Food Attitude, a New York wholesale bakery, has created a novel pumpkin pie that is covered with a decorated pastry dome, ($25 for a nine-inch pie). Place the small, votive candle (included) atop the pie and cover with the dome for an eerie, pie-o-lantern effect.

Available at Dean & DeLuca, 3276 M St. NW; call 202-342-2500.

To Do

FRIDAY-SUNDAY: Russian and Eastern European food festival at St. Mark's Orthodox Church. Free admission. Friday, 4-8 p.m.; Saturday, noon-6 p.m.; Sunday, noon-4 p.m. 7124 River Rd., Bethesda. Call 301-229-6300 or see www.stmarkoca.org

SATURDAY: Burgundy cooking class and wine tasting at Tersiguel's Restaurant. $67.50 includes tax and tip. 10 a.m.-2 p.m. 8293 Main St., Ellicott City, Md. Call 410-465-4004.

SATURDAY: Game Birds and Root Vegetables -- cooking class at Equinox Restaurant. $60 excludes tax and tip. 11:30 a.m.-1:30 p.m. 818 Connecticut Ave. NW. Call 202-331-8118 or see www.EquinoxRestaurant.com

SATURDAY: Cooking demonstration and book signing with "The Art of the Chinese Cookery" author Joan Shih. Free. Noon-2 p.m. Hecht's Home Center, Westfield Shoppingtown, 7101 Democracy Blvd., Bethesda. Call 703-558-1610.

MONDAY: Mondavi wine dinner at Stardust Restaurant. $80 excludes tax and tip. 7 p.m. 608 Montgomery St., Alexandria. Call 703-548-9864.

TUESDAY: Steele Vineyards wine dinner at the Grill Restaurant.
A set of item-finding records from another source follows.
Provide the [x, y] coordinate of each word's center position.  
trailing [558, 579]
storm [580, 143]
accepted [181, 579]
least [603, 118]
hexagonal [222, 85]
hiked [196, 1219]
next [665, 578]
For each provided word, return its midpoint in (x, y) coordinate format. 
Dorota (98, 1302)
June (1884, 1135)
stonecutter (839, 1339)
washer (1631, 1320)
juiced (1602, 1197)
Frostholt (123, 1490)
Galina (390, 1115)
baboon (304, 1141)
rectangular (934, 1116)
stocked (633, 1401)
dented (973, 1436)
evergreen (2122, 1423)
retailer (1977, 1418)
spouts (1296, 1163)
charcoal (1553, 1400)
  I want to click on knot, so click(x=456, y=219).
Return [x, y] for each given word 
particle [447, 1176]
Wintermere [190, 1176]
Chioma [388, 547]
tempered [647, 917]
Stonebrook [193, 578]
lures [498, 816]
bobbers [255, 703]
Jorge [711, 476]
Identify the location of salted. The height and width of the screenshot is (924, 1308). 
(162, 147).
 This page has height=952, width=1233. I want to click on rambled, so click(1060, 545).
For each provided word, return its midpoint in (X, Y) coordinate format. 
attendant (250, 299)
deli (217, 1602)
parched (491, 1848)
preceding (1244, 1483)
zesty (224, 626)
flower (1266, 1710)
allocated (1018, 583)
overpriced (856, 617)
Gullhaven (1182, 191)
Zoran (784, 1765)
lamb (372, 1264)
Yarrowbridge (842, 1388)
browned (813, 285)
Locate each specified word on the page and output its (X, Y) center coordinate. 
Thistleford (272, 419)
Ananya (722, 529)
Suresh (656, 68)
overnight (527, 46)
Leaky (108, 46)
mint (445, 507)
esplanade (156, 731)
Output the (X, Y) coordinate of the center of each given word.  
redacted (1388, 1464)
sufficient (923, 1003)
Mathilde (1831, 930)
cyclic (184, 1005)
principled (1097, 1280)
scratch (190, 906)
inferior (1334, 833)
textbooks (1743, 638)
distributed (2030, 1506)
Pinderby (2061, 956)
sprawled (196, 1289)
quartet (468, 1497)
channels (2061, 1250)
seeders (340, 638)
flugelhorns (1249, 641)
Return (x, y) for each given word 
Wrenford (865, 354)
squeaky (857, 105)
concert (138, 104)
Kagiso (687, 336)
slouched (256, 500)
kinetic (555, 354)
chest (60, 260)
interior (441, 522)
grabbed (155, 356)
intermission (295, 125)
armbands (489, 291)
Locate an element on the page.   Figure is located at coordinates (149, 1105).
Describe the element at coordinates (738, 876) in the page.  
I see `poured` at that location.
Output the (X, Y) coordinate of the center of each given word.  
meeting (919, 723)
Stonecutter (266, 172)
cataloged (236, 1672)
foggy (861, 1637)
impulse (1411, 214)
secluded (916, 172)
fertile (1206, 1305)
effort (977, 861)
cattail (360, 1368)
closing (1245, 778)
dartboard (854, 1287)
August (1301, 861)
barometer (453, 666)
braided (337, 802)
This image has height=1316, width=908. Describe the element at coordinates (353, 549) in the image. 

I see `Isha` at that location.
Special guest: Jed Steele. $90 excludes tax and tip. 7 p.m. Ritz-Carlton, 1150 22nd St. NW. Call 202-974-5566.

TUESDAY: Tenuta Mazzolino wine dinner at Villa d'Este Restaurant. $70 includes tax and tip. 7 p.m. 818 North Asaph St., Alexandria. Call 703-549-9477.


Nov. 7: 1996 Cotes de Nuits wine dinner at the Oval Room. Sponsored by Tasters Guild. 7 p.m. $95 includes tax and tip. 800 Connecticut Ave. NW. Call 202-223-1700.

Nov. 11: Dining Savvy for Adults, Teens and Children -- etiquette class and dinner sponsored by the International School of Protocol. $70 for adults; $50 for teens and children, includes tax and tip. 5:30-7:30 p.m. Milton Inn, 14833 York Rd., Sparks, Md. Call 410-592-6399 or see www.schoolofprotocol.com

Nov. 12: French desserts lecture and tasting with "Paris Sweets: Great Desserts From the City's Best Pastry Shops" author Dorie Greenspan. Sponsored by the Smithsonian Associates. $60 for nonmembers. 7 p.m. S. Dillon Ripley Center, 1100 Jefferson Dr. SW. Call 202 357-3030 or see www.residentassociates.com

Nov. 13: A Day With Washington Cookbook Authors -- cooking demonstrations, lectures, tastings and book signings with local authors. Sponsored by the Smithsonian Associates. $140 for nonmembers includes lunch. 10 a.m.-3:30 p.m. The Washington Club, 15 Dupont Circle NW. Call 202-357-3030 or see www.residentassociates.com.

Nov. 14: National Press Club book fair and signing with "Celebrate With Chocolate" author Marcel Desaulniers, "The Asian Diet" author Diana My Tran, "The Magic of Fire" author William Rubel and "The Convent Cook" author Maria Tisdall. $5. 6-8:30 p.m. 529 14th St. NW. Call 202-662-7501.